I’ve been meaning to write this. Mostly for myself. Just a note. Something to remind me of her. She doesn’t know my name. My memories of her are fading. I have to create new ones — I have to or what will I be left at the end of the day?
We have moments. They’re strange — not normal. Surreal even. Moments when I play the role of mom and she’s the child. She doesn’t listen to me. She does what she wants. She whines. She fights me. She makes me buy her chicken legs and bird seed… please don’t ask… I try to say no, “you have bird seed and there are like 4 packs of chicken in the fridge…” She tries to trick me. She lies with a smile. I laugh and smile sometimes. I hold her hand when we walk across the parking lot. I place her head on my shoulder when she falls asleep at church—and that leads me to my moment, my mother/daughter moment, when our roles are reversed and order is restored for a brief second.
Most every Sunday, I take her to church. I’ve been going to church with her ever since I moved home… but as a lapse Catholic, I have an old habit of falling asleep during Mass. I like to think of it as “meditation.” During those brief moments, I place my head on her shoulder and nap… but before I fall asleep, she caresses my face—she remembers. She knows… she knows I’m her baby.
And then we have to kneel. Thrust back into our reality. The one where she has a totally random conversation with me while everyone is praying.
The one where she (for the 20th time in the last hour) asks me about inviting Padre Andres to the house for “fruit” (that’s dinner in dementia).
You are amazing.
I don’t think I’ve found a blog entry on any blog that resembled my times with Mom at church until I read this entry today. I would kneel with Mom and she would, too, have that ‘random conversation with me.’
My mother passed away last week.

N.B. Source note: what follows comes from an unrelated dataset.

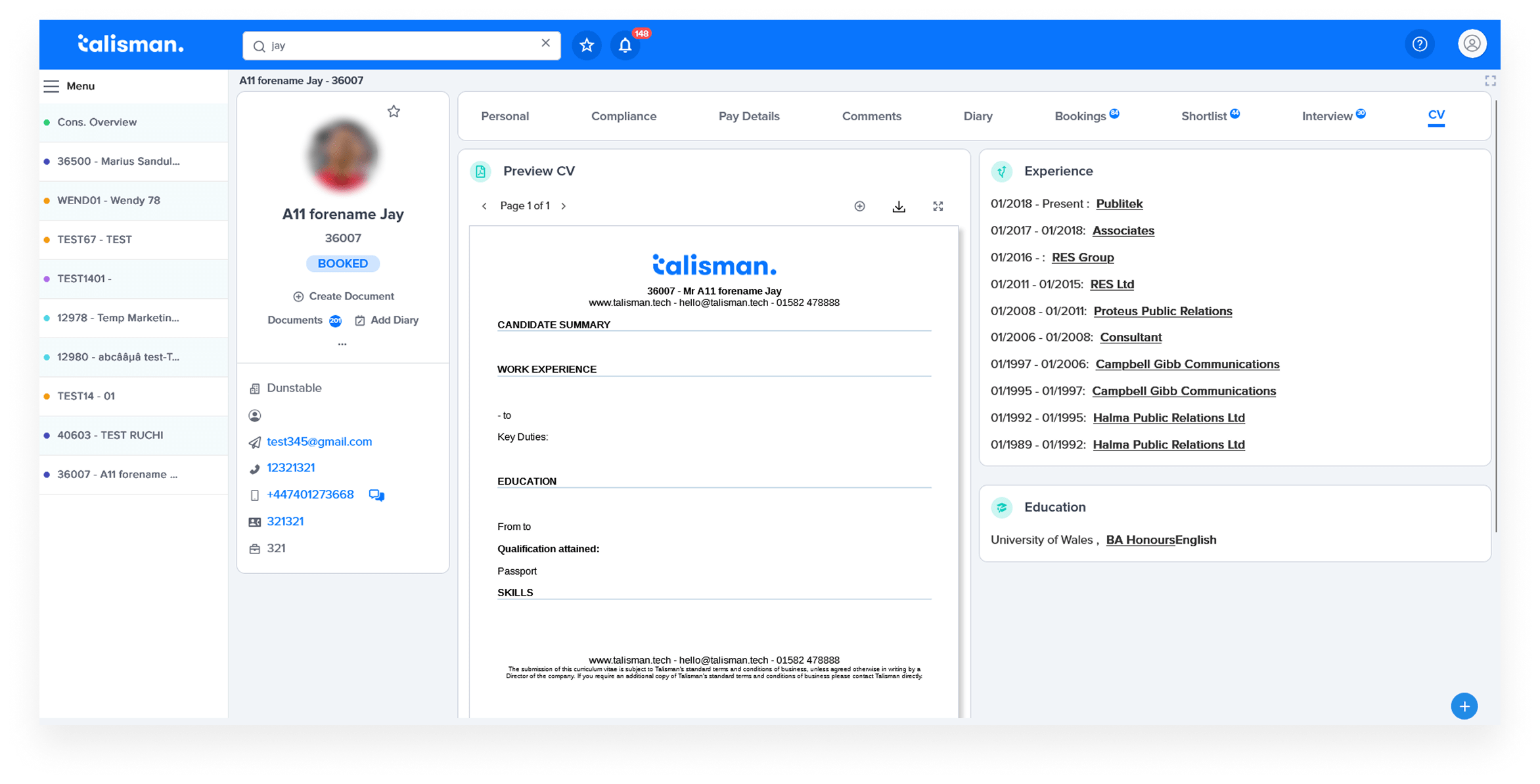The height and width of the screenshot is (784, 1540).
Task: Open notifications bell with 148 badge
Action: point(625,45)
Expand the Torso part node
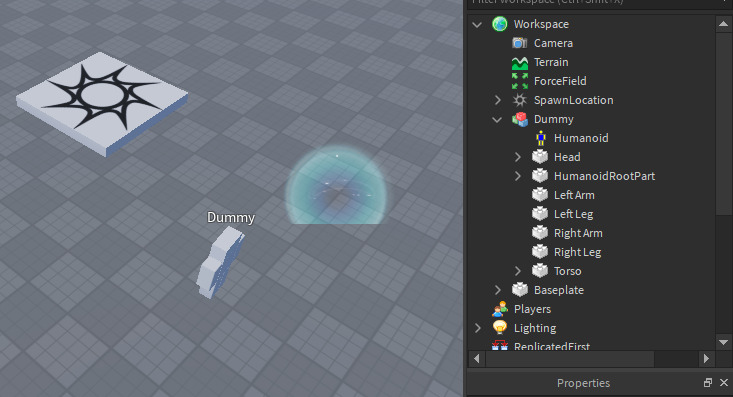 [517, 271]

I can only say that towards he last 6 months she became more sweet and less demanding. She had her ‘give me my fruit’ moments, only with her own choice of ‘fruit’ words. She did that alot.
We had never enjoyed seeing Mom with this disease. It can be very hard on the caregivers, I did not see Mom every day, as she was in an assisted living home, but did see her often (well, for me, considering the other obligations I had). I guess its all relative. I feel guilty after her death, and then at other times I do not feel guilty for not being there every day.
Anyhow, just some random thoughts on my part. I miss her very much. I miss her old self. Now that she has passed, we all mourn the loss of her old self, whereas during the last 4 years of her ‘diagnosed’ dementia, we just never had that chance to mourn. I would think that is pretty normal across the board to mourn the loss, even with her quick and not always pretty decline.